Dans le 7e arrondissement de Paris, au coeur d'un dédale de couloirs blancs, la direction interministérielle du numérique (Dinum) a mis au point Albert à partir de logiciels ouverts pour "ne pas dépendre de technologies outre-atlantique", précise à l'AFP Pierre Pezziardi, conseiller de la Dinum.

"La souveraineté est une vraie contrainte", souligne-t-il. "Dans le moment géopolitique dans lequel on vit, on veut avoir la capacité de maîtriser nos données".

- Des démarches en ligne aux douanes -

Albert a d'abord été déployé auprès de conseillers volontaires des maisons France Services, qui aident les citoyens dans leurs démarches administratives courantes.

"Cela permet aux agents d'interroger une base de connaissance fiable" qui génère "des réponses avec des sources en lien", explique Ulrich Tan, chef du Datalab de la Dinum.

Au moins 48 maisons France Services sur sept départements en disposent.

Cette IA est aussi disponible sur la messagerie sécurisée de l'Etat, Tchap, et permet de générer des réponses automatiques à des avis sur la plateforme "Service Public +".
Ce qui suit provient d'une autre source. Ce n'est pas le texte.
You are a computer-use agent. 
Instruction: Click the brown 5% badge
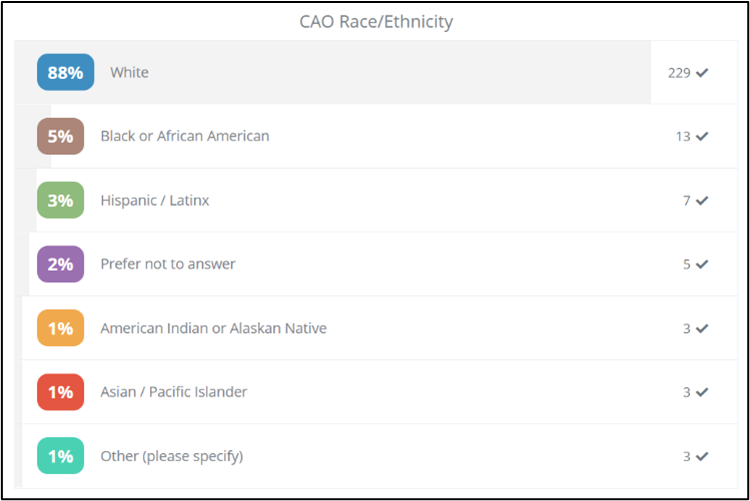(60, 136)
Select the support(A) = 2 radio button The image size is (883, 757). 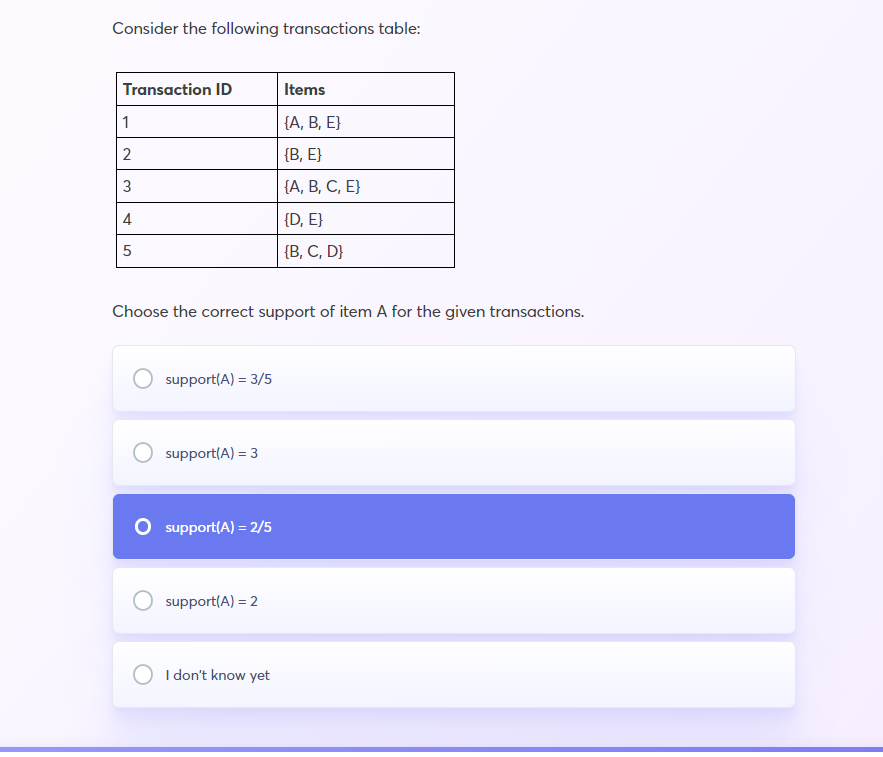click(142, 600)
"L'agent reste responsable de la publication de la réponse" qu'il peut amender, insiste M. Tan. "Il y a toujours une supervision humaine".

Albert désigne plus largement une interface de programmation (API), disponible depuis l'été dernier, sur laquelle peuvent se connecter les administrations qui souhaitent développer un nouveau produit d'intelligence artificielle.

On leur met à disposition "les algorithmes et la puissance de calcul", détaille Ulrich Tan, l'idée étant "d'abaisser la barrière à l'entrée pour que les administrations puissent s'approprier le plus facilement possible la technologie".

Les services de douanes et la gendarmerie s'en sont saisi mais aussi des agents du ministère de la Culture, comme Lucie Termignon, qui a élaboré Compar:IA, un comparateur de réponses générées par plusieurs modèles d'IA générative en français.

"C'est un outil qui permet d'objectiver des biais culturels et de donner accès à une diversité de modèles", détaille-t-elle à l'AFP.

- "Travail du clic" -

Mais Albert est loin de séduire tous les services de l'Etat.

La direction générale des Finances publiques refuse de l'utiliser sur les bases de données fiscales et préfère développer sa propre IA, a confié à l'AFP Benjamin Gandouin, du syndicat Solidaires Finances Publiques.

France Travail collabore directement avec la start-up française Mistral et a annoncé mardi un renforcement de ce partenariat pour mettre des robots conversationnels à disposition des conseillers.

Certains agents ayant utilisé Albert au sein des maisons France Services ont en effet trouvé que "les résultats étaient souvent moins pertinents qu'une recherche Google", raconte M. Gandouin.

"C'est un outil qui a plutôt été déployé du haut vers le bas, sans forcément d'information ni même de formation vis-à-vis des conseillers", ajoute-t-il.

Avec les expérimentations sur l'IA, "loin de soulager les tâches chronophages, les agents vont devoir traiter des listes d'anomalies extrêmement grandes" avec le risque "d'une intensification des tâches répétitives" et de "se retrouver dans des postures de travail du clic", pointe de son côté Alexandre Bataille, de CFDT Fonction publique.

Albert atteint près de 65% de pertinence, "ce qui correspond aux performances les plus avancées des grands modèles de langage", tempère Yann Ferguson, sociologue du travail à l'Institut national de recherche en sciences et technologies du numérique (Inria).

"Avec cependant une forte volatilité", reconnaît-il. "Parfois, c'est parfait, parfois, ce sont des hallucinations (lorsque l'IA déraille, NDLR)", ajoute le chercheur dont les travaux portent notamment sur le déploiement de cette technologie dans la fonction publique.

Pour lui, la principale crainte des fonctionnaires est l'automatisation forcée avec pour objectif de réduire la dépense publique et donc le nombre d'agents.

Mais aussi "la perte de sens" lorsque "l'IA était supposée être notre outil et c'est nous qui sommes l'outil de l'IA", note-t-il.

Pour cet expert, l'Etat n'est cependant ni moins bon ni meilleur que le privé dans le déploiement de l'intelligence artificielle générative.

Plus de 25 administrations utilisent aujourd'hui Albert, d'après Ulrich Tan, dont l'objectif pour 2025 est d'être capable de gérer "le passage à l'échelle sur l'ensemble" des services de l'Etat.